Written off by many for dead, the Astros/Nationals plan calls for a $135-million facility in Palm Beach County, which has already committed $108 million in hotel taxes. Palm Beach County wants to trade two acres of prime downtown land to West Palm Beach for 160 acres of less desirable land. West Palm Beach officials had rejected the trade previously, but yesterday the plan the city commission approved a term sheet for the project that allows for the land swap and other financing details. Yesterday the West Palm Beach City Commission approved the land swap; this morning Palm Beach County commissioners did the same:
“This is a special thank you to all of you for saving baseball in South Florida,’’ Arthur Fuccillo, a minority partner for the Nationals, said after the vote. “It’s good to be home.’’
What’s next: state approval of a change to an easement on the property (which should not be a big deal) and negotiations for a final lease based on the term sheet, which includes the following:
- Palm Beach County will finance the project with $135 million in bonds, mostly backed by $108 million from the county’s bed tax. Palm Beach County will also pay $5 million toward planning and preconstruction costs.
- The state will be asked to pay $2 million a year for 25 years.
- The lease from the two teams will yield $2.2 million a year for eight years; presumably this number will be adjusted, as the Nats and ‘Stros are signing a 30-year lease.
- The teams will commit to a 12.2-acre city park as part of the project.
The goal is wrapping up the negotiations and moving forward with a final deal, which means construction on the new facility can begin in time for a 2017 opening.

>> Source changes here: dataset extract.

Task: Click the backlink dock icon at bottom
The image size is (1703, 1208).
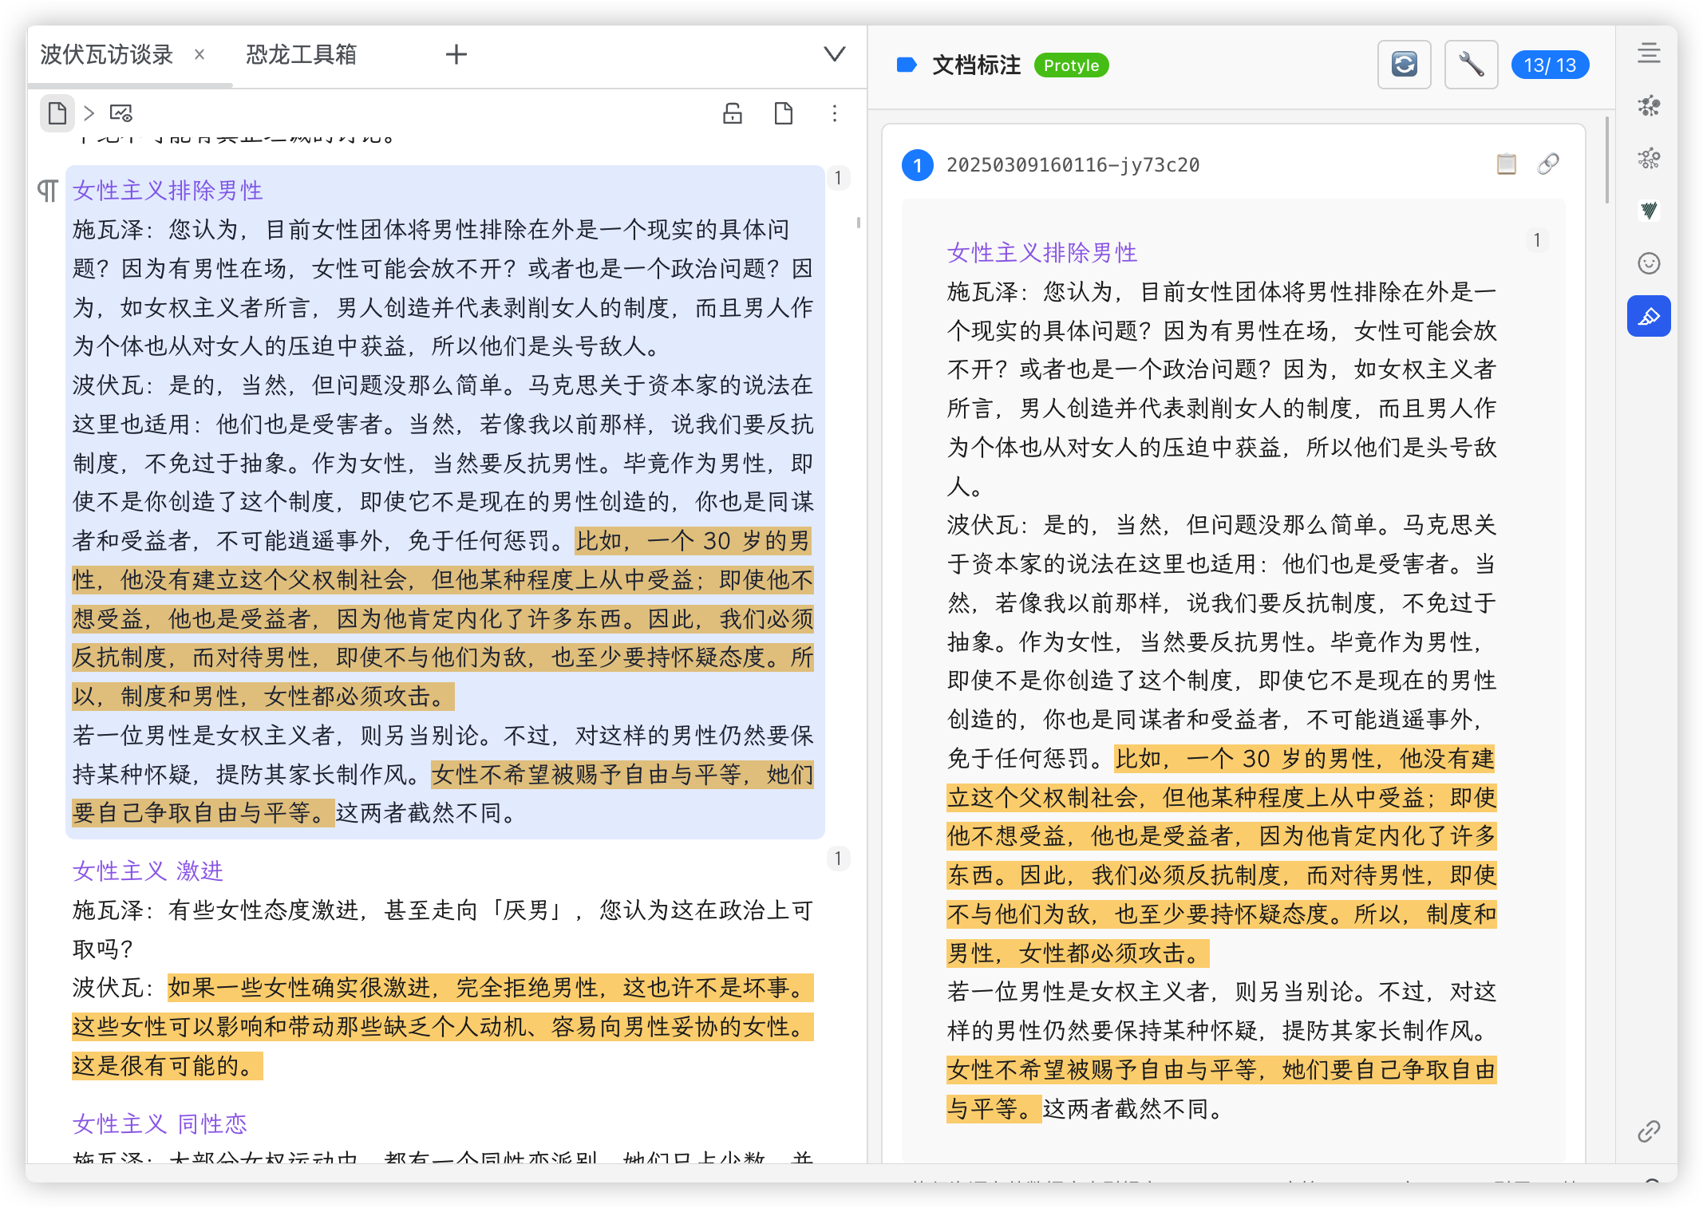Action: point(1649,1131)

Getting a team back into West Palm Beach has ramifications past the two teams. Right now there are four teams — Washington, the Mets, St. Louis and Miami — training on Florida’s Treasure Coast. If that number dips to three, those teams have out clauses in their spring-complex leases, freeing them to move elsewhere. A new West Palm Beach complex keeps spring training on the Treasure Coast for years to come.